**PROBLEM DETAILS**
Exclude the pictures, then quote exactly the lines from the one holding "718x590 pixels. How" through the last line of the records.
--- RECORDS Enclosed Below ---
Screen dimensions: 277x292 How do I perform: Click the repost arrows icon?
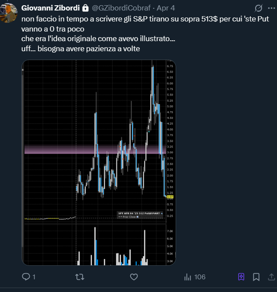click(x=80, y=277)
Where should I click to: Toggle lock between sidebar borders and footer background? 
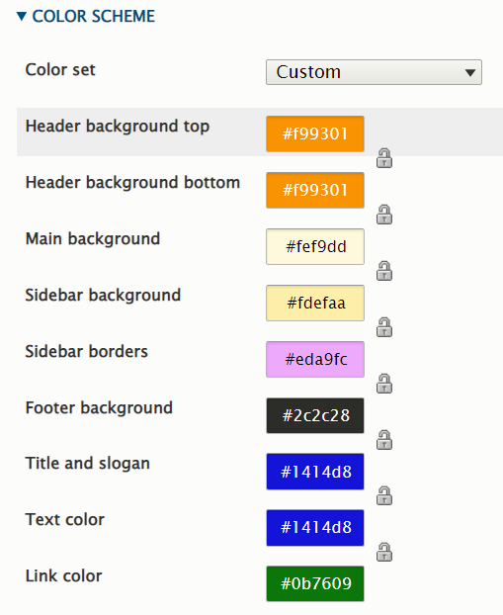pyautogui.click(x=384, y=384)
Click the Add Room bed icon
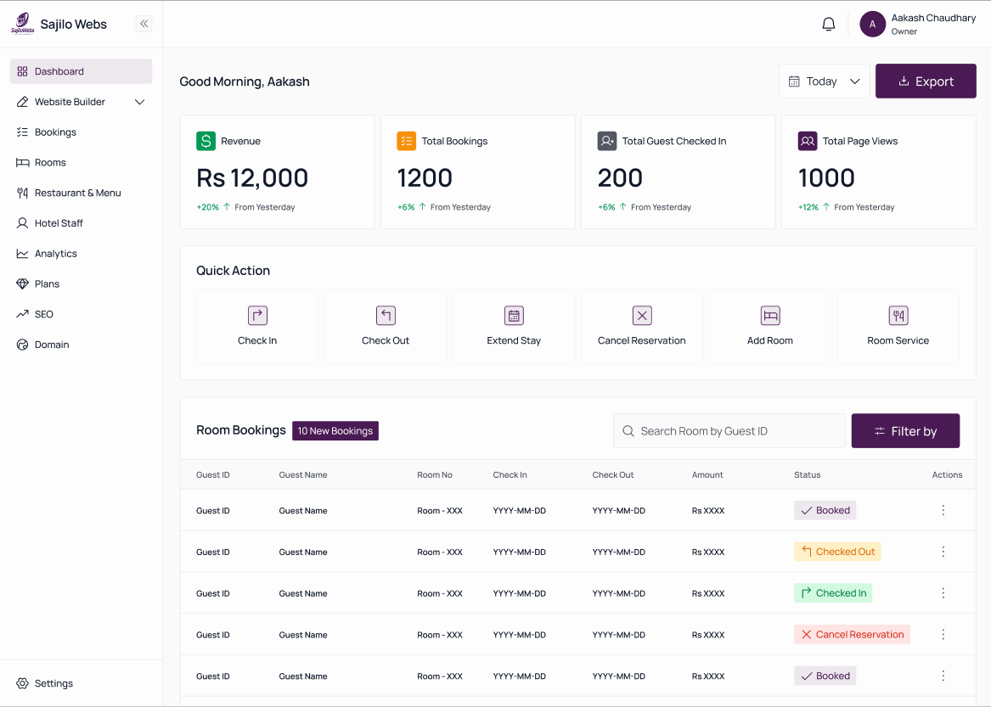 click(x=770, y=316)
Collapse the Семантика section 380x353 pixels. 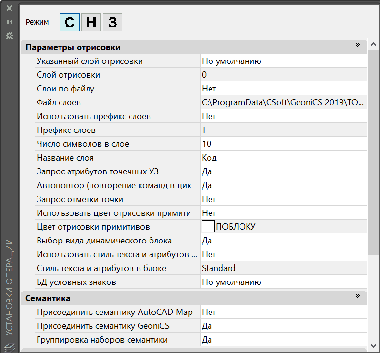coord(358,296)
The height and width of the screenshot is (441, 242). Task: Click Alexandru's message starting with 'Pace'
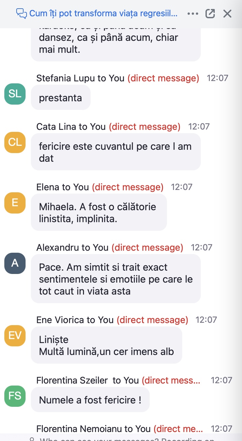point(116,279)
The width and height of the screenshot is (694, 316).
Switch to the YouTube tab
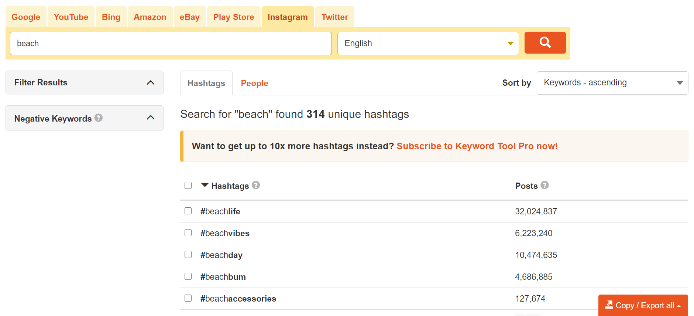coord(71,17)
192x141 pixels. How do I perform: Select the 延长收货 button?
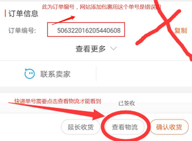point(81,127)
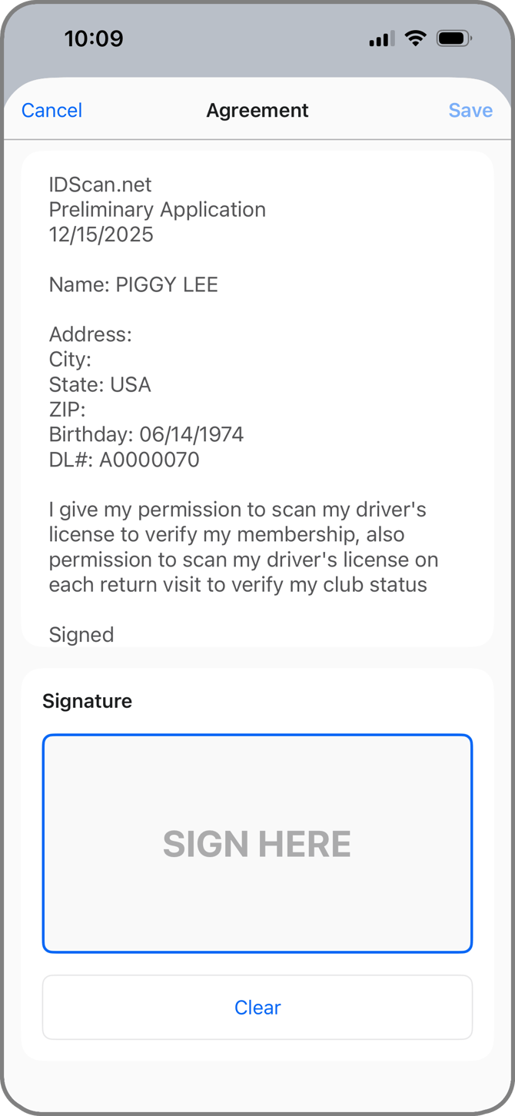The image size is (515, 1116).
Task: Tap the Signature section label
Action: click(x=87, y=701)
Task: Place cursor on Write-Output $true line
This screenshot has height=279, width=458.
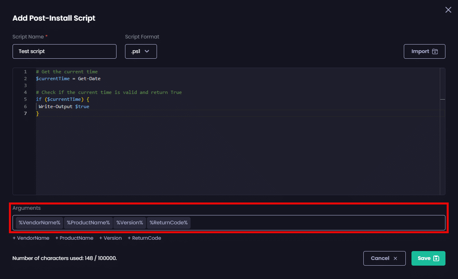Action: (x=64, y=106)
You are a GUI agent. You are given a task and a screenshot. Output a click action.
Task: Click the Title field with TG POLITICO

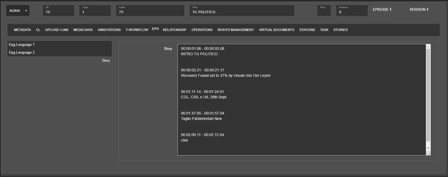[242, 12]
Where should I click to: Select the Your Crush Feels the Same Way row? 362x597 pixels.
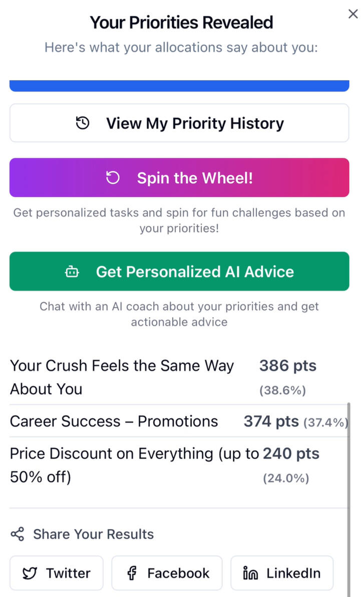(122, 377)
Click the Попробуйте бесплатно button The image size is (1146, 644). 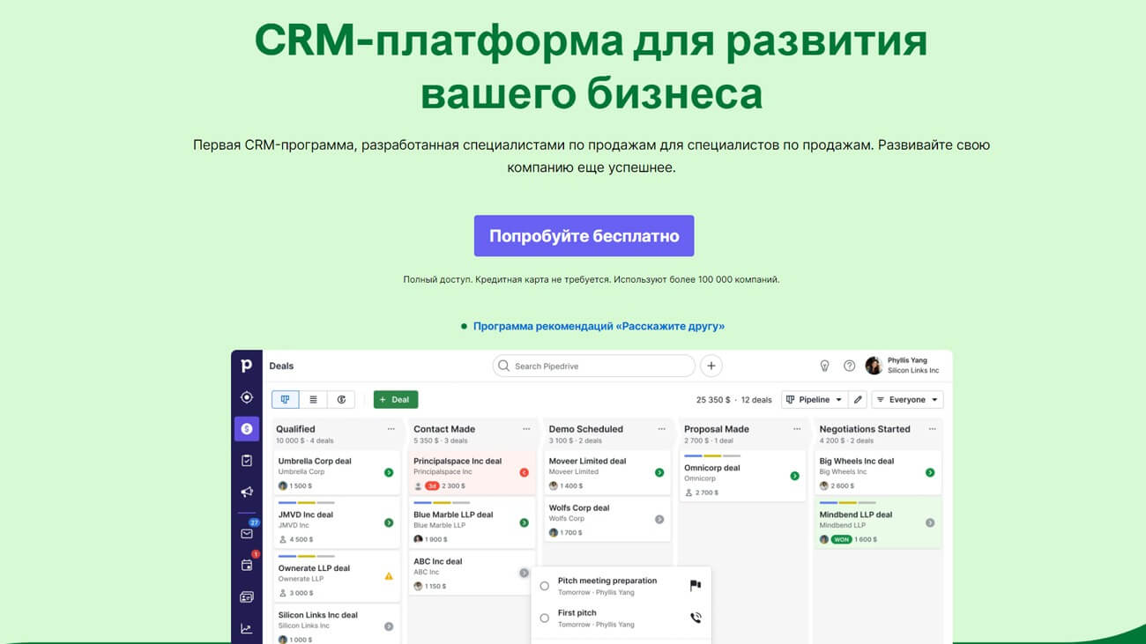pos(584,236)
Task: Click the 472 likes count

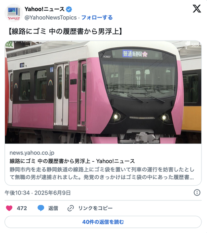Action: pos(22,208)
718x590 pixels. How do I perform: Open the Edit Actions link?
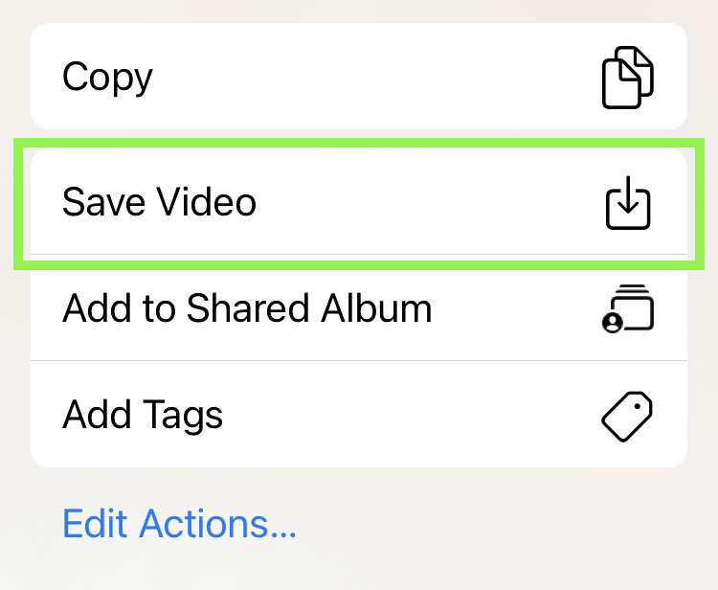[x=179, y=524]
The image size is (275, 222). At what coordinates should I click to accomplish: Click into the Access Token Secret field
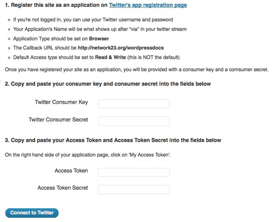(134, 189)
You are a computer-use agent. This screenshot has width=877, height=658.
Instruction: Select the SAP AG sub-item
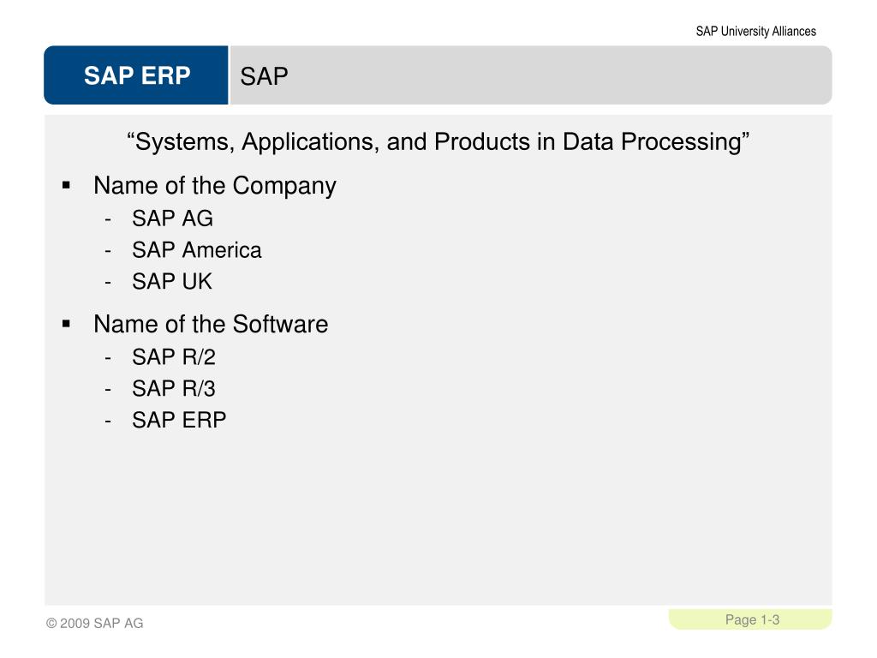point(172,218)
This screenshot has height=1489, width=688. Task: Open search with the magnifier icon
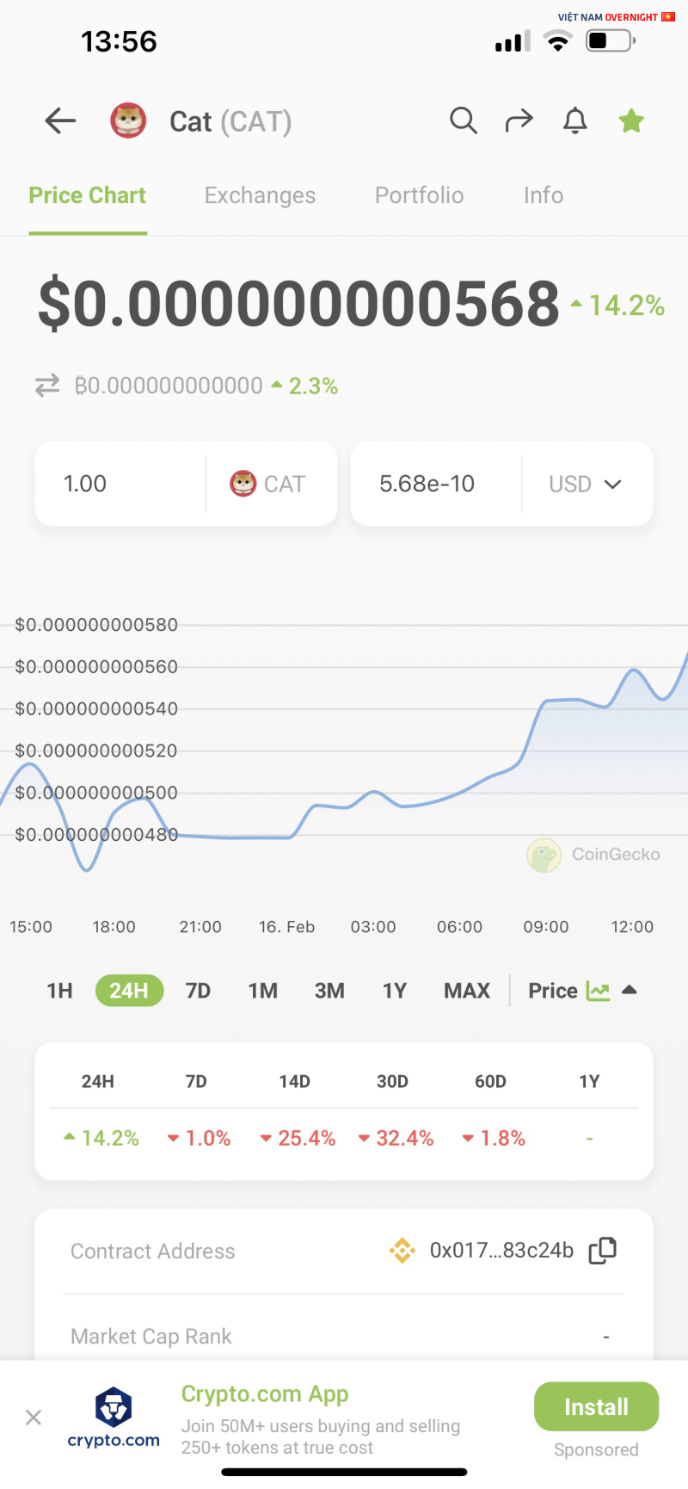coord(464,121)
--- End of Enclosed RECORDS ---
**FINISHED EXERCISE**
718x590 pixels. How do I perform: Open the Edit Actions link?
[x=179, y=524]
The image size is (275, 222). At what coordinates should I click to accomplish: Click into the Access Token Secret field
(134, 189)
You are a computer-use agent. This screenshot has width=877, height=658.
Instruction: Select the SAP AG sub-item
point(172,218)
This screenshot has height=1489, width=688. Task: Open search with the magnifier icon
coord(464,121)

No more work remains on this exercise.